Community Strategy Insights

The latest insights on community strategy, technology, and value by FeverBee’s founder, Richard Millington

Building A Community Around A Content Site

Richard Millington
Richard Millington

Founder of FeverBee

An audience responds and interacts with you – not  each other.

A community builds relationships around a strong common interest. 

Most media platforms have an audience, not a community. 

There are some great exceptions. HuffingtonPost, The Guardian, many blogs, and even radio shows have a intelligent (and less intelligent) debates.

Classic magazines like Amiga Power spent as much time writing about games as they did about self-indulgent community material – but it worked. My former employers, PCGamer, did the same. It built a community. It encouraged interaction between readers.

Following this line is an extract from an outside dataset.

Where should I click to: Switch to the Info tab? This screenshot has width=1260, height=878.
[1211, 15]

It’s readers felt they were part of something. They frequently referred to readers, by name, in articles. That’s powerful. 

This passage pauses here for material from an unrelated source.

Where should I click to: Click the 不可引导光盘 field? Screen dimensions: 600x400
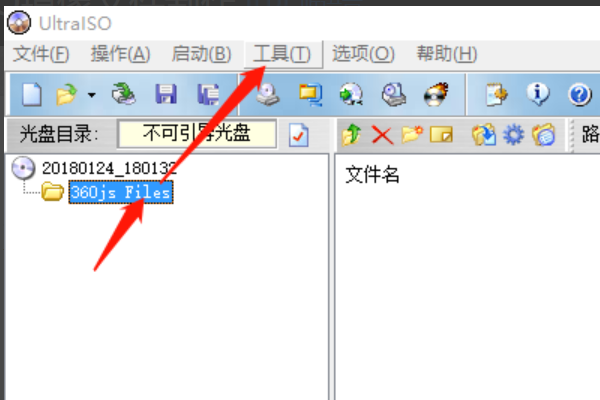click(x=197, y=134)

If you’re trying to build a community around a media/content entity, you need to change the entity to faciliate a community. That means turning some pages to member columns, hosting live events/activites (online or offline). Featuring members in different ways. Summarizing the best member contributions. Setting goals/actions for the audience to undertake and reporrting on the progress. 

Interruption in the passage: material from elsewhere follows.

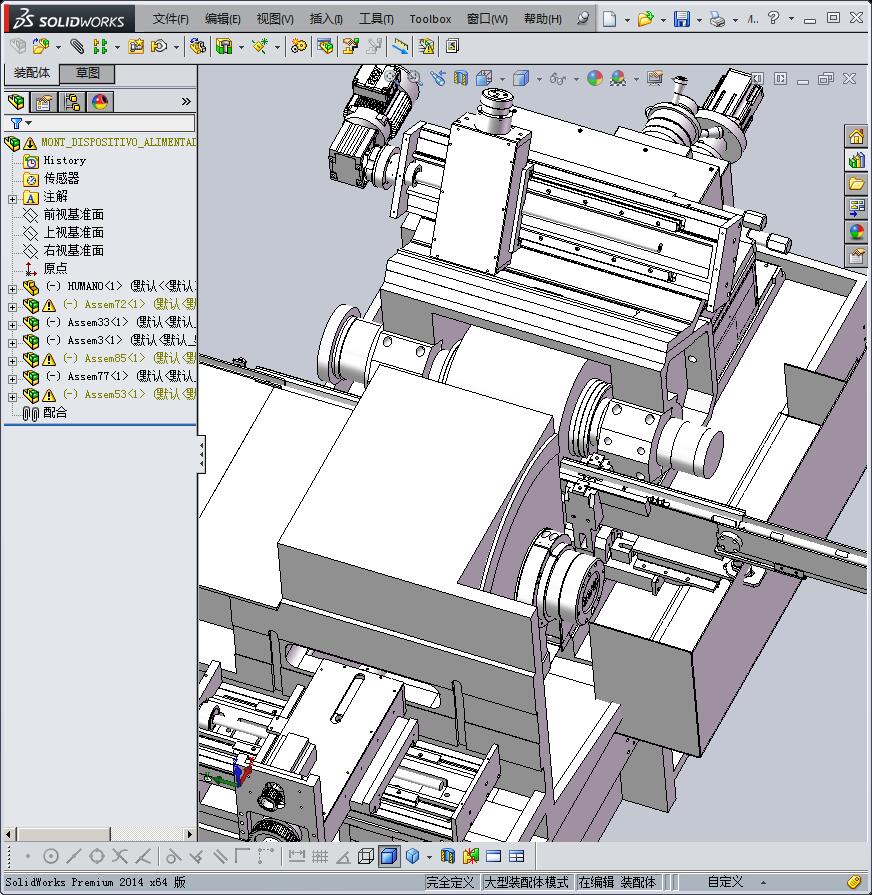This screenshot has width=872, height=895.
Task: Switch to the 草图 (Sketch) tab
Action: (x=88, y=73)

For simplicity, focus on three things:

1) Featuring members. Interviews, mentions in articles, reviews/reports on member milestones, member contributions/comments.

2) Creating opportunities for members to interact with each other. Live events and activities. Ongoing debates. Letters to each other (not just the magazine) etc…

3) Establish common goals/purpose and culture. Have a personality. Have inside jokes that only some members get. Set common activities/challenges/goals for the audience.